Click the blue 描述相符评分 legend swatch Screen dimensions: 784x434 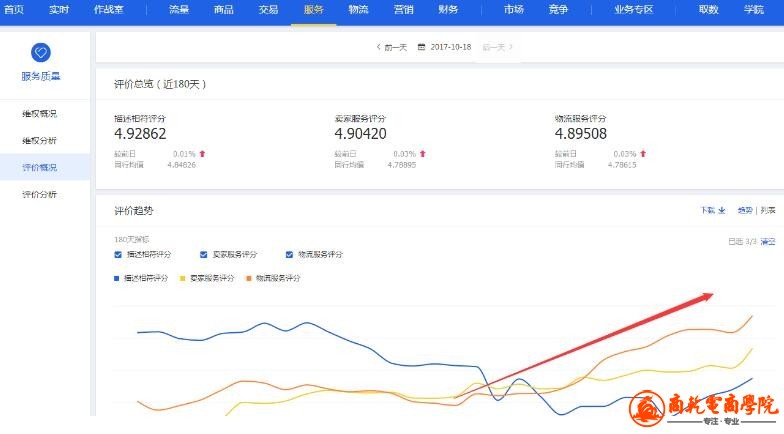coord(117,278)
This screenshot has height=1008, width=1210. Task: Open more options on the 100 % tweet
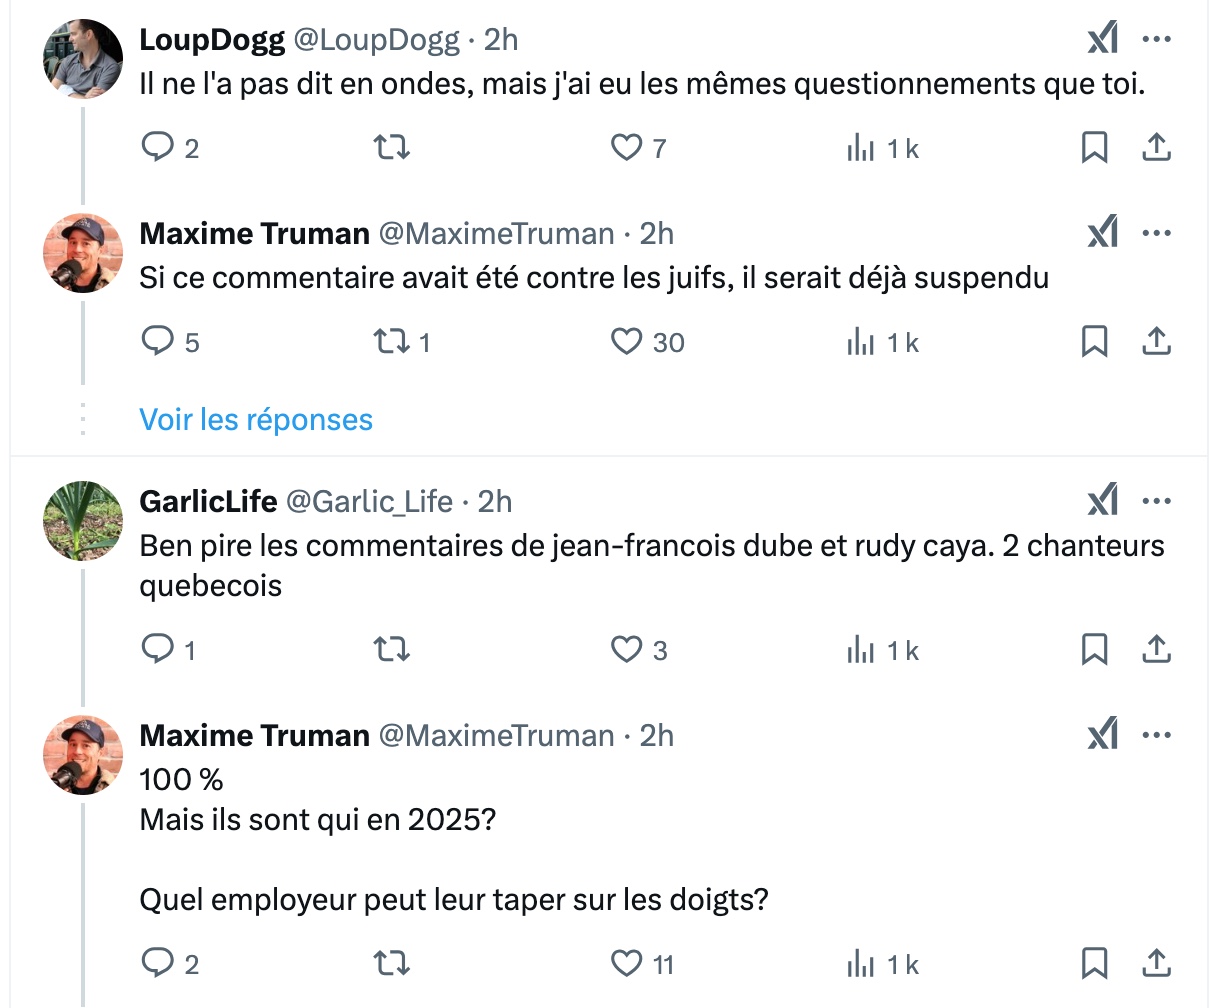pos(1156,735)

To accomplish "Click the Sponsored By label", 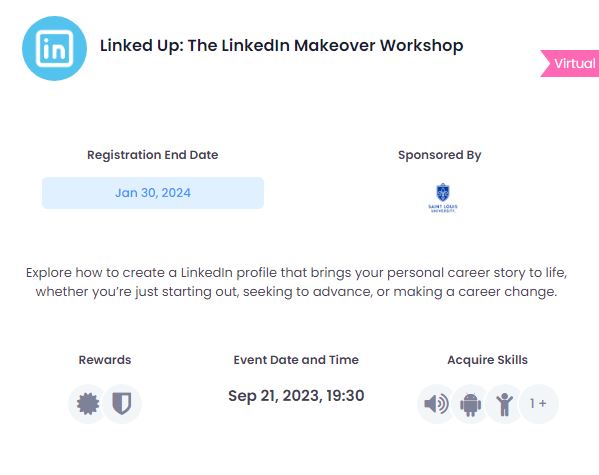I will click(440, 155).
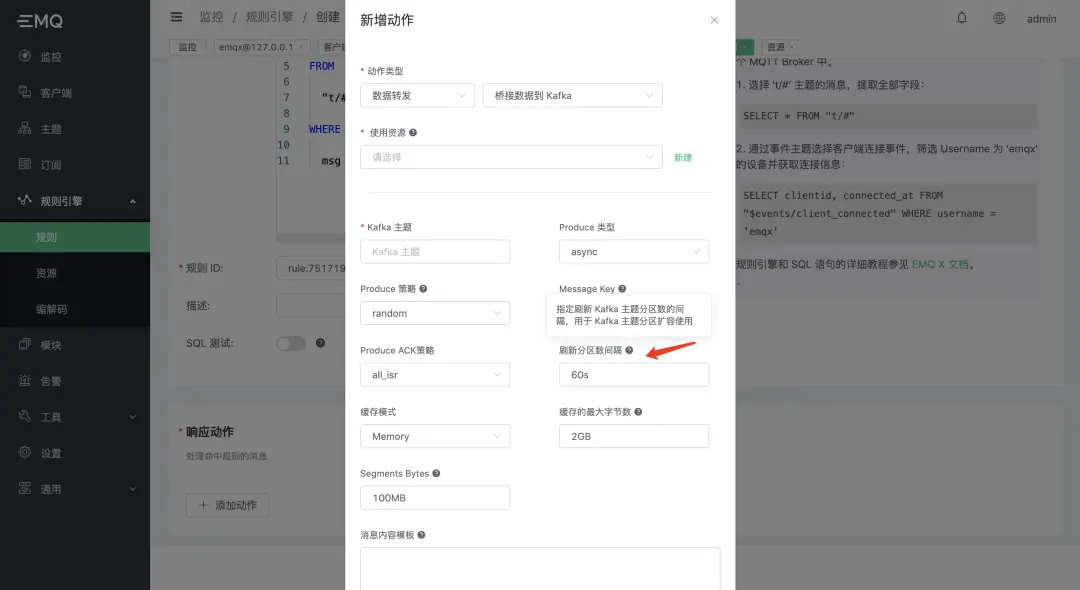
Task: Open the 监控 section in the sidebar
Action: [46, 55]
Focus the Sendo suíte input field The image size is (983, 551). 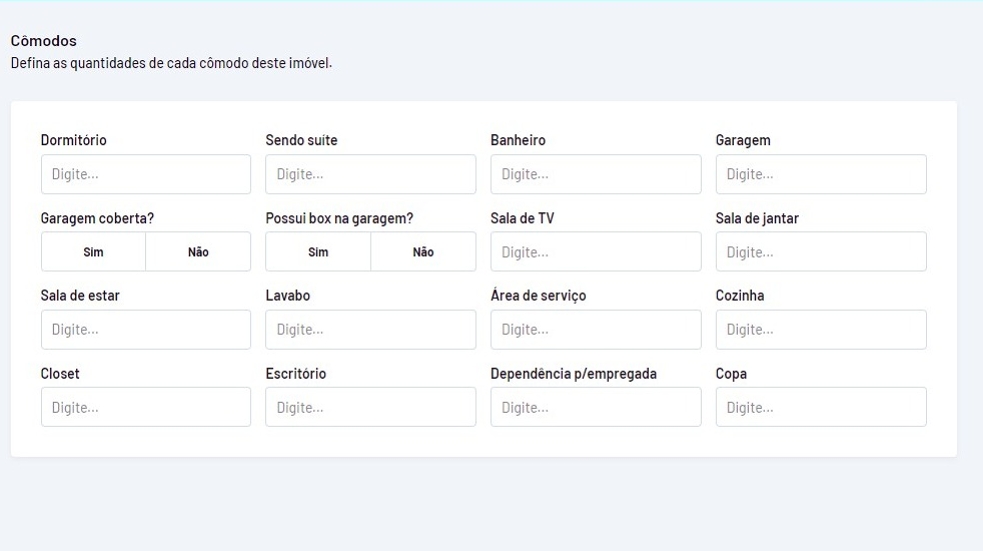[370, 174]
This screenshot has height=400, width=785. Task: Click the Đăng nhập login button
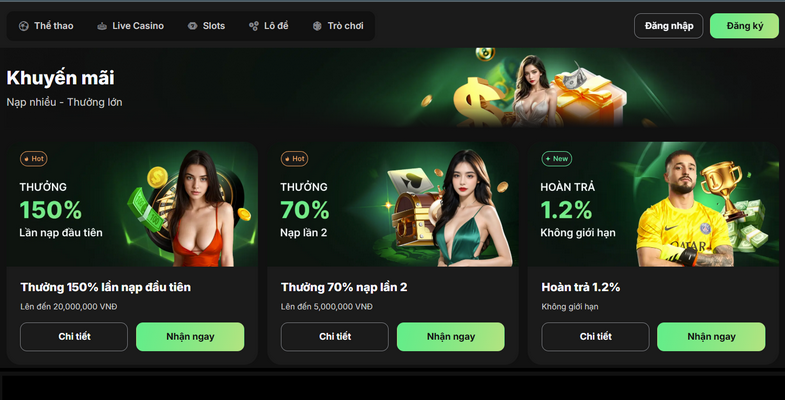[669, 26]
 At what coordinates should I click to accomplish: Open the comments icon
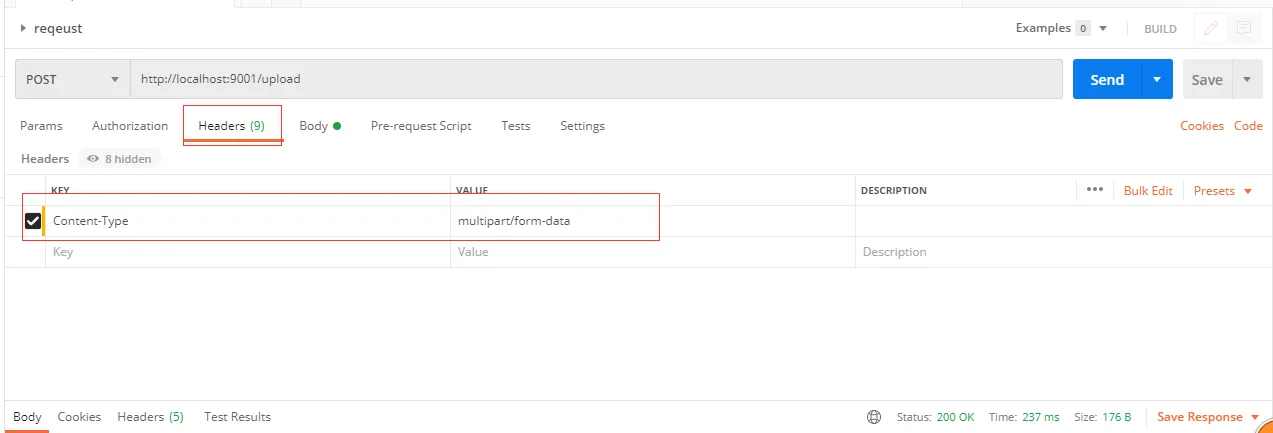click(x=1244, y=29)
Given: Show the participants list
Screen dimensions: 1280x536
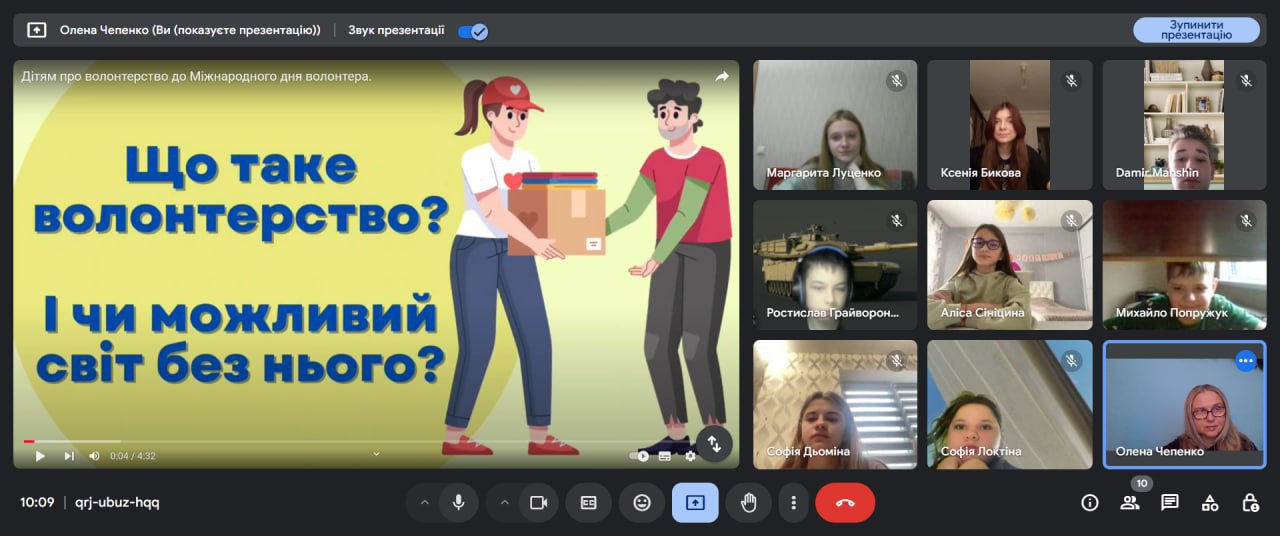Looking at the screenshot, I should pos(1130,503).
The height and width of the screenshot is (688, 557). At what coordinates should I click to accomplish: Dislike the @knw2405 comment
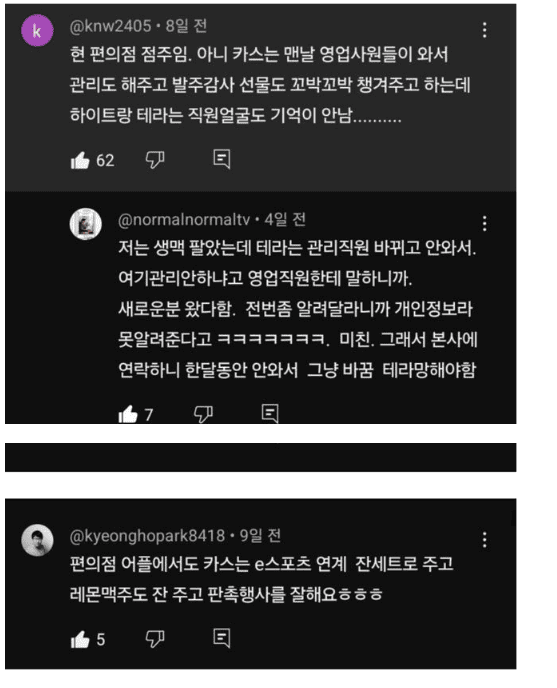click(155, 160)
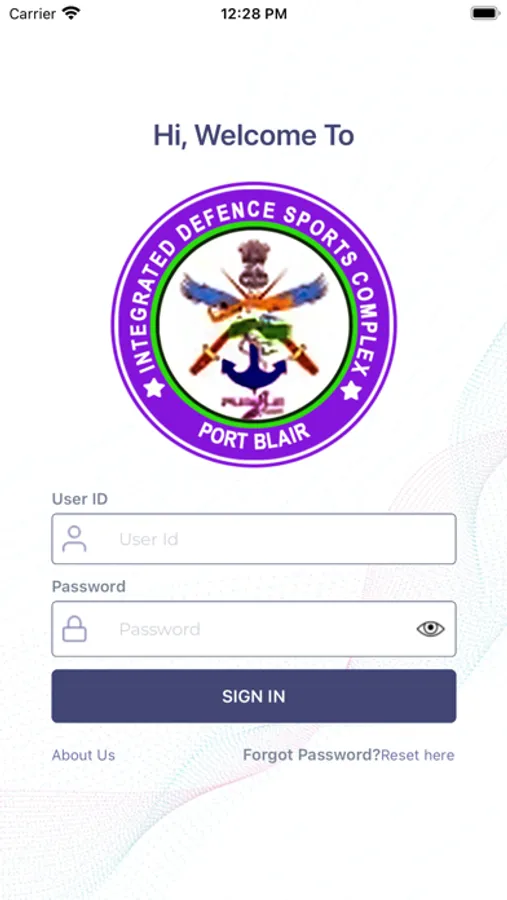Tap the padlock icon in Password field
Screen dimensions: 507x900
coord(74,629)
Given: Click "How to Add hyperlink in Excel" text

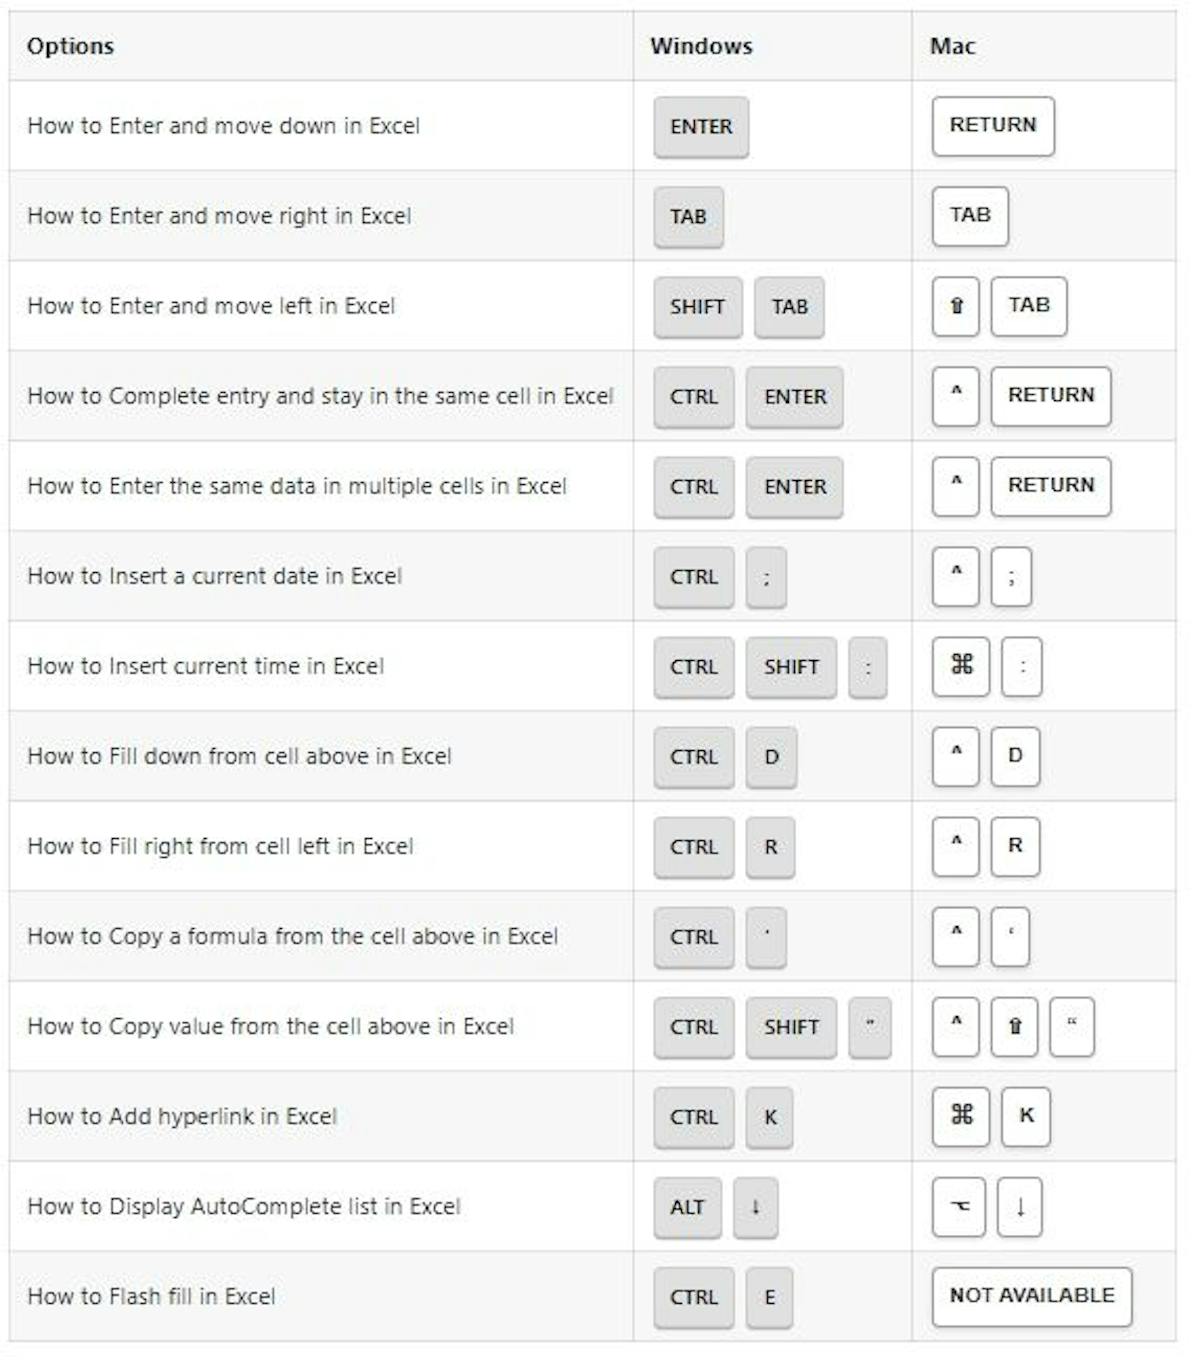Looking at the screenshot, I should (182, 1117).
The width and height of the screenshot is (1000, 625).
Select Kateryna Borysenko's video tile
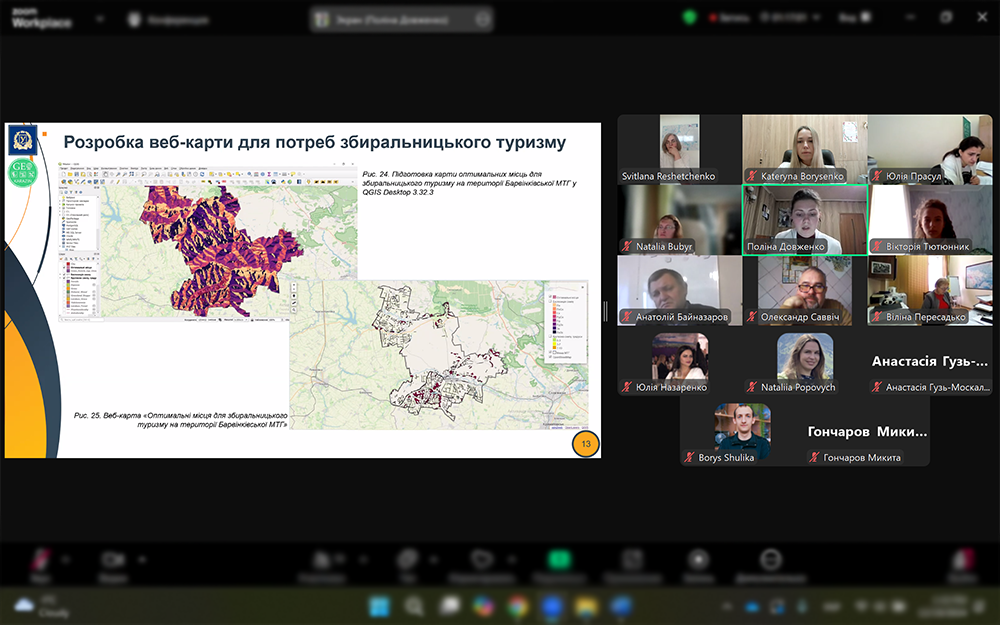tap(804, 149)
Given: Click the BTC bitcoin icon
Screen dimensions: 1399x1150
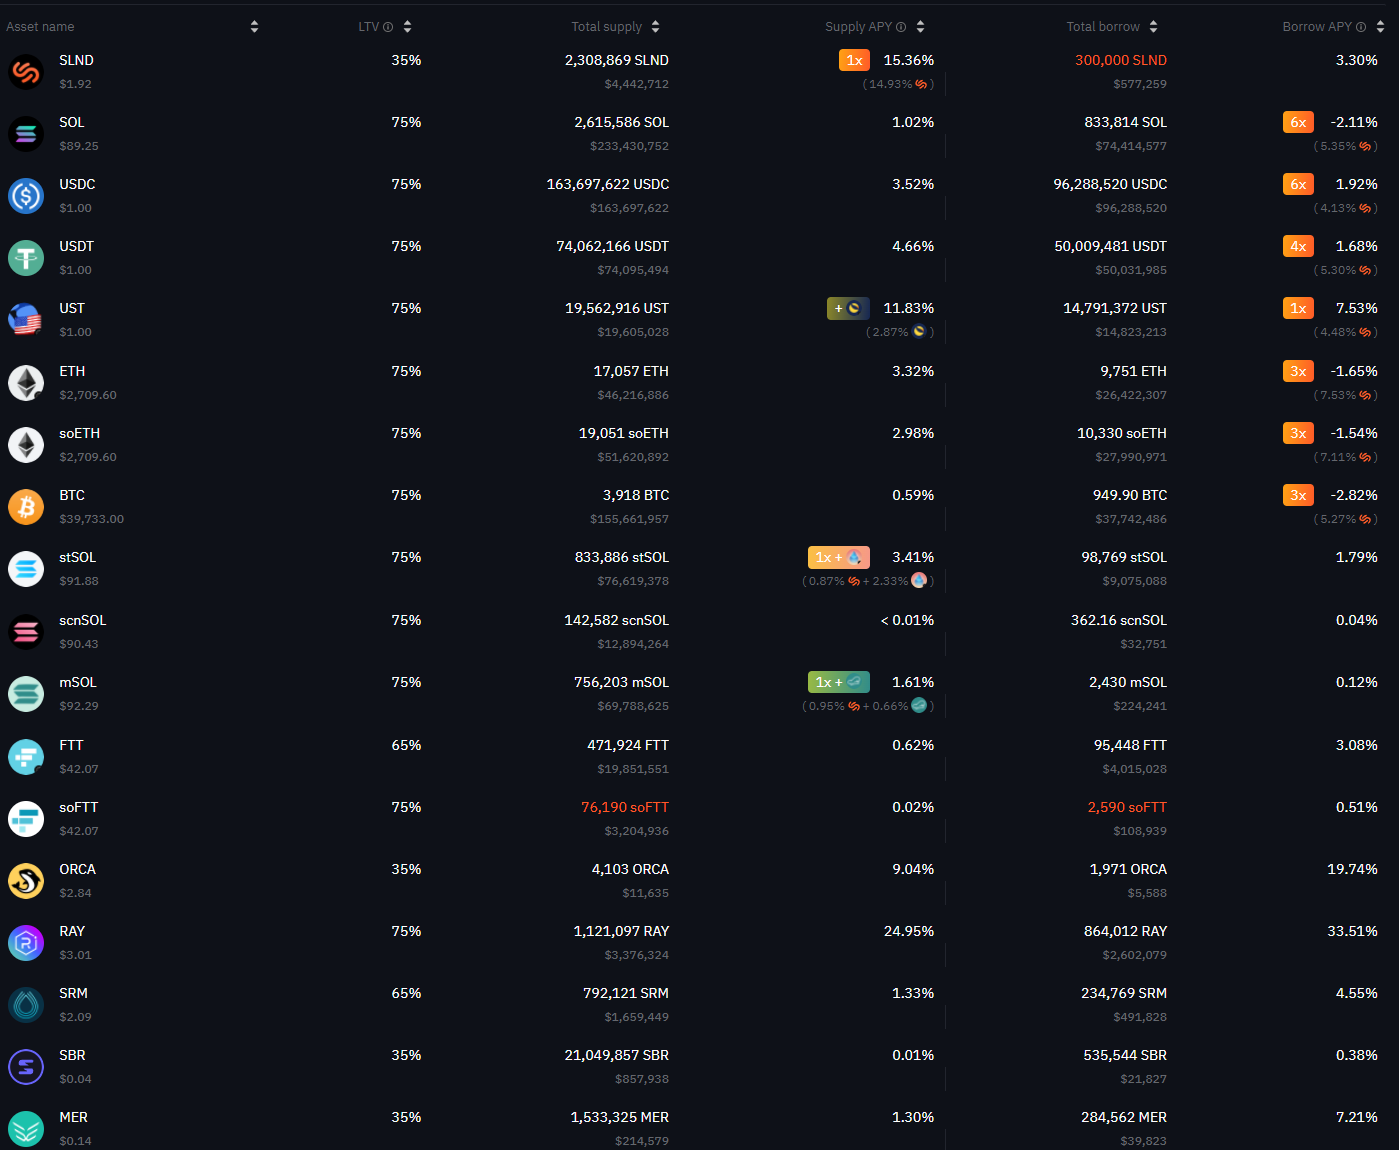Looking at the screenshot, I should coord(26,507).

::::

• [Work item]
Everything from the line with "Given: Show the participants list" through the last line above should be reproduced exactly, both ends included; pictures must be omitted.

• [Task answer]
Given: Show the participants list
Screen dimensions: 1280x536
Looking at the screenshot, I should pos(1130,503).
The height and width of the screenshot is (688, 557). At what coordinates should I click to accomplish: Dislike the @knw2405 comment
click(155, 160)
Tap the padlock icon in Password field
Screen dimensions: 507x900
coord(74,629)
Given: Click "How to Add hyperlink in Excel" text

Looking at the screenshot, I should (182, 1117).
The width and height of the screenshot is (1000, 625).
Select Kateryna Borysenko's video tile
tap(804, 149)
Given: Click the BTC bitcoin icon
Screen dimensions: 1399x1150
Looking at the screenshot, I should coord(26,507).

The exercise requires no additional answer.